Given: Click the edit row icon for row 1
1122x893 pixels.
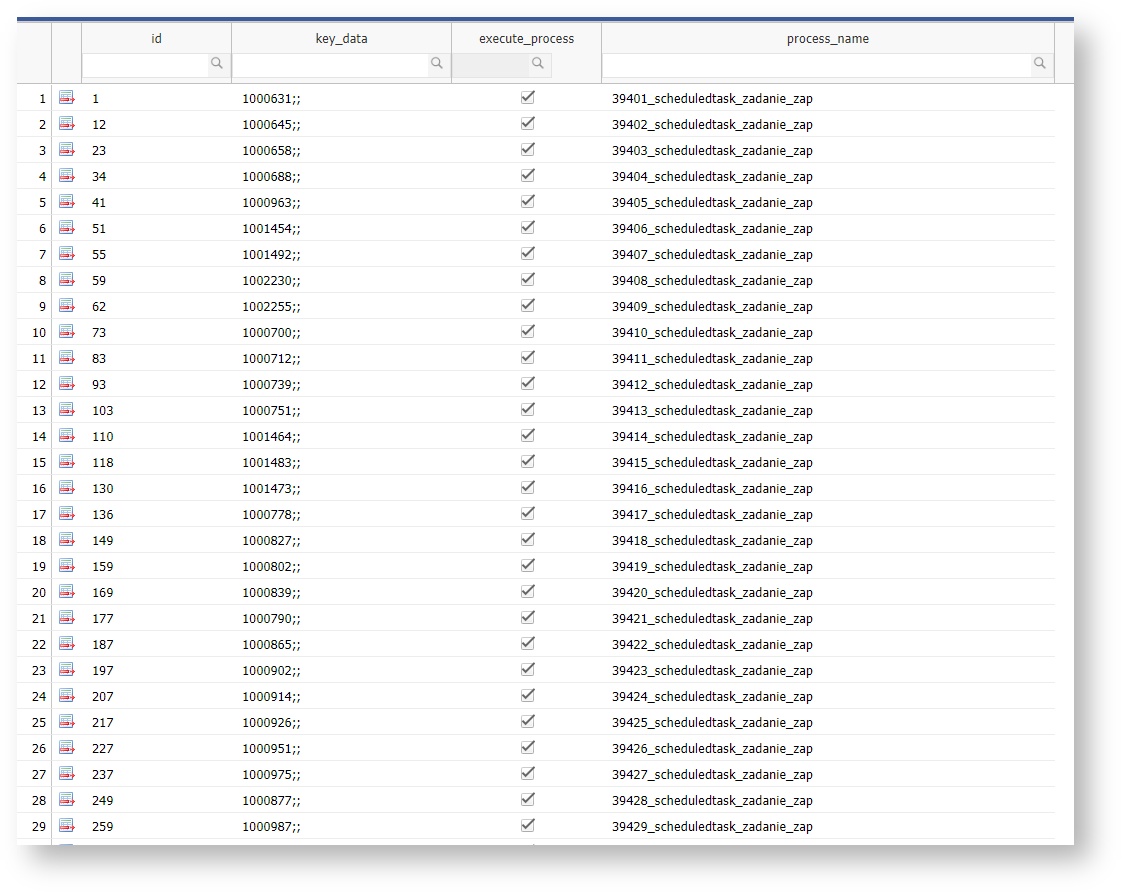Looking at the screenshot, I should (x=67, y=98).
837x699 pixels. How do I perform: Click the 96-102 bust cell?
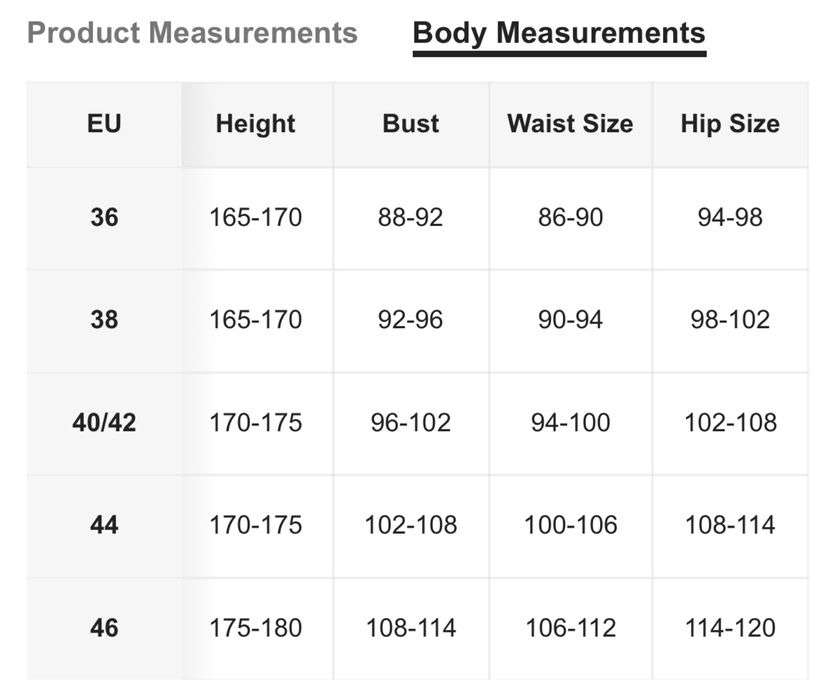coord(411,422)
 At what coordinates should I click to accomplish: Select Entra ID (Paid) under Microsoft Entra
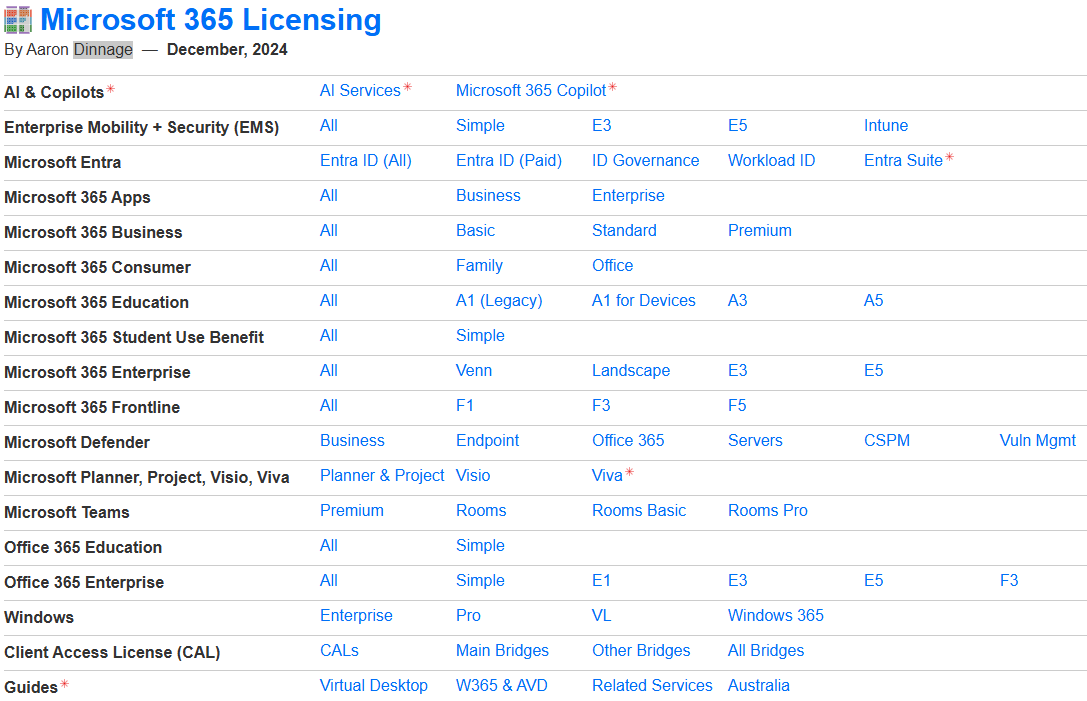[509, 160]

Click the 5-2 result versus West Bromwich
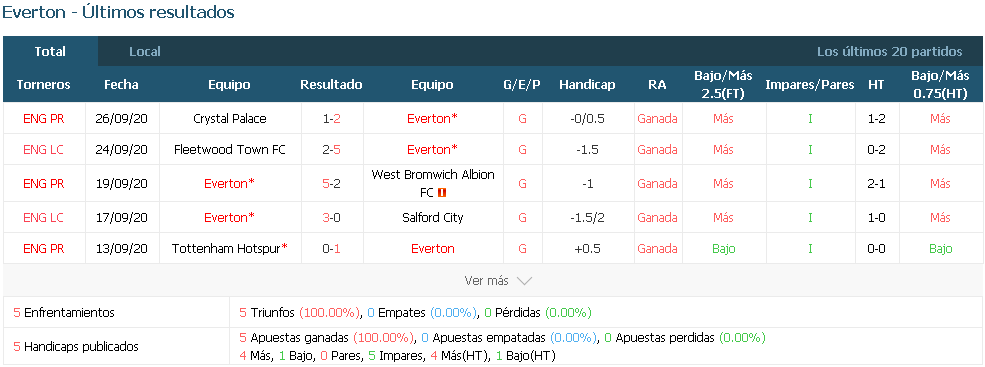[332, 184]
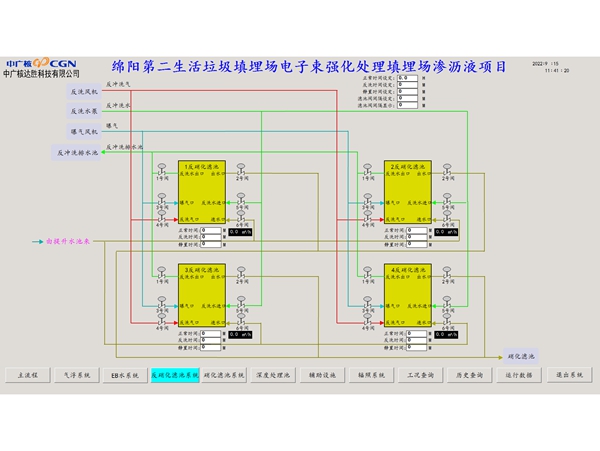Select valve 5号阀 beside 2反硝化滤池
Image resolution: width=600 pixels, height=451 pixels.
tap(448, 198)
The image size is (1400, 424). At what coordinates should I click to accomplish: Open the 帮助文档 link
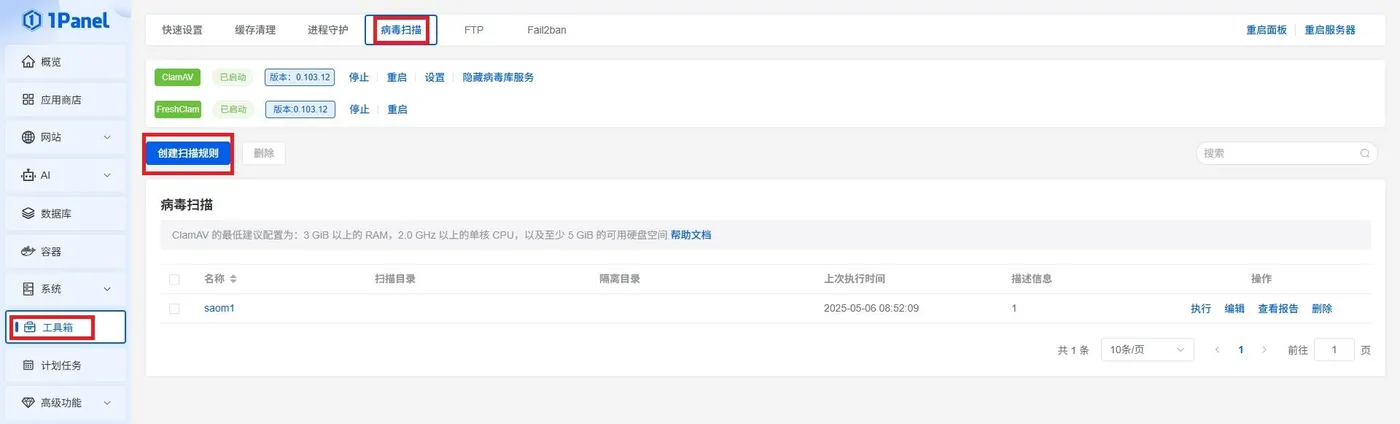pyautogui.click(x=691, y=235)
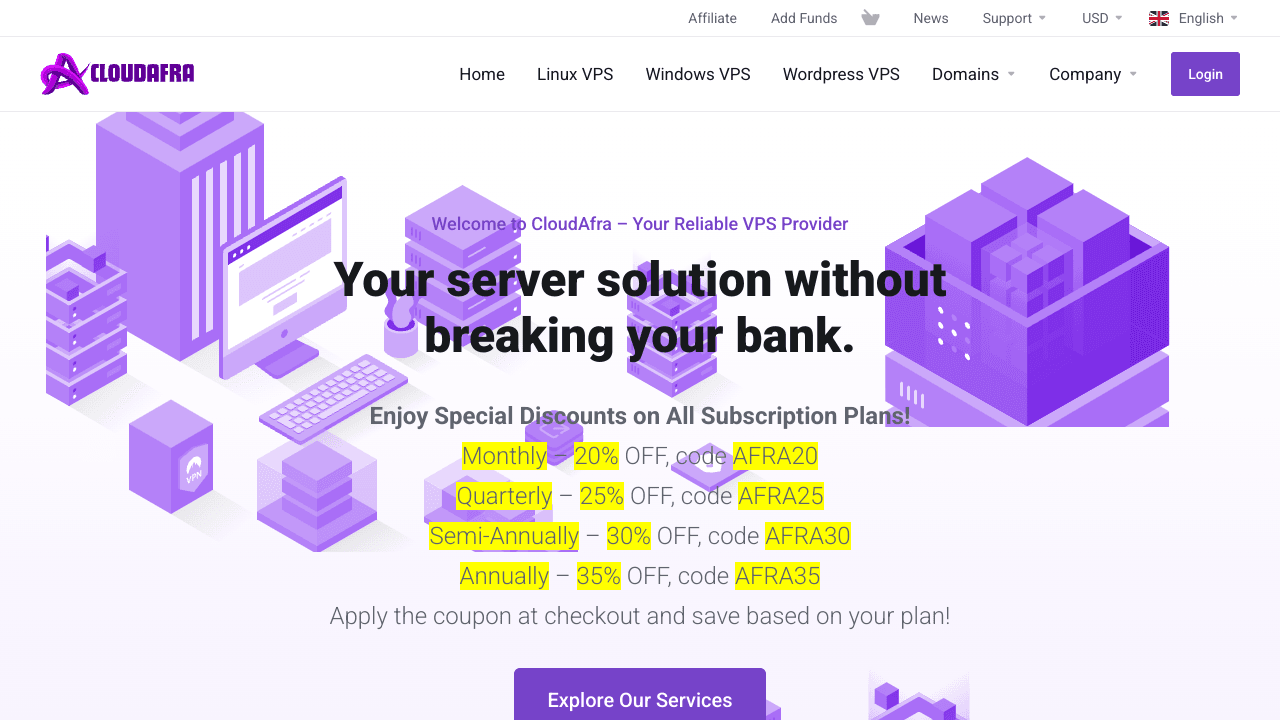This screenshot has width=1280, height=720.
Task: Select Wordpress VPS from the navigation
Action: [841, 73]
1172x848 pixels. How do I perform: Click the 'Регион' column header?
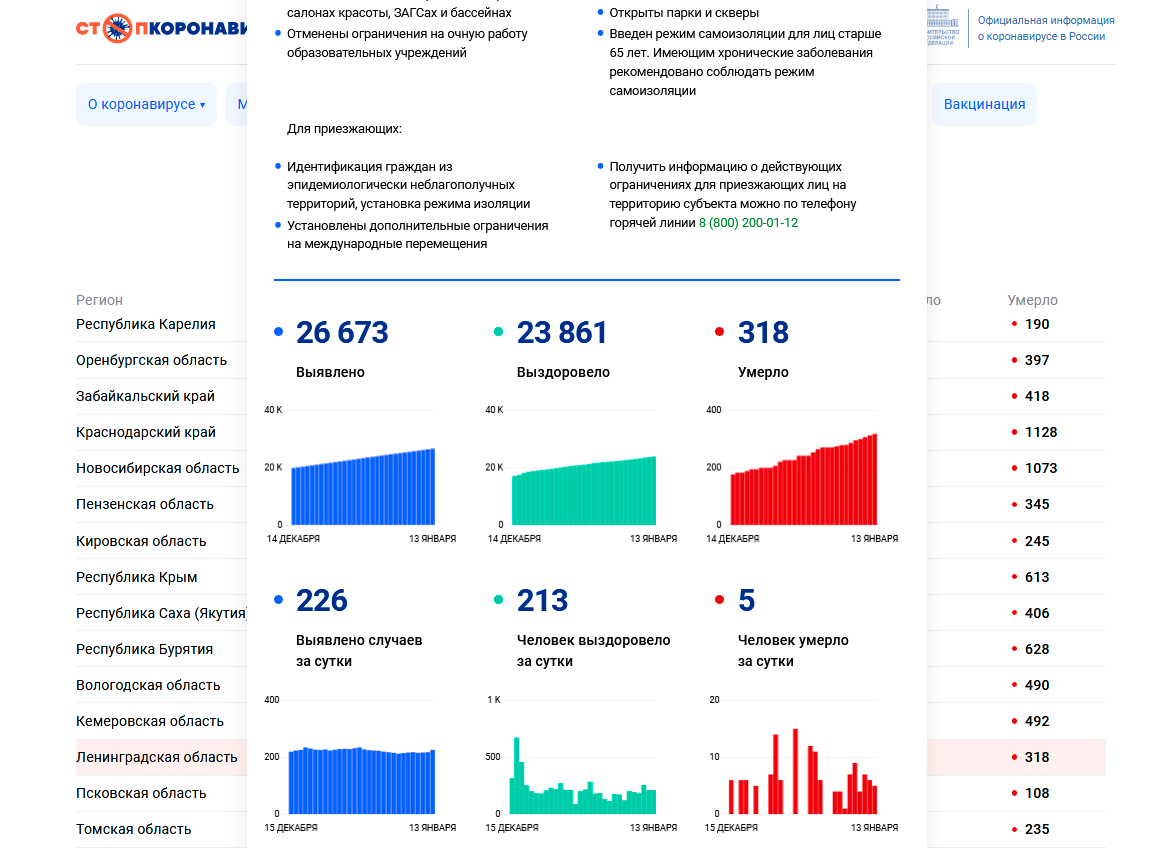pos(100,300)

* WHAT YOU SHOULD DO
Can the lines from the one with "1172x848 pixels. How" to the end of the records above be quoted exactly, both ends included, with every picture omitted?

* COMPLETED TASK
1172x848 pixels. How do I perform: Click the 'Регион' column header?
pos(100,300)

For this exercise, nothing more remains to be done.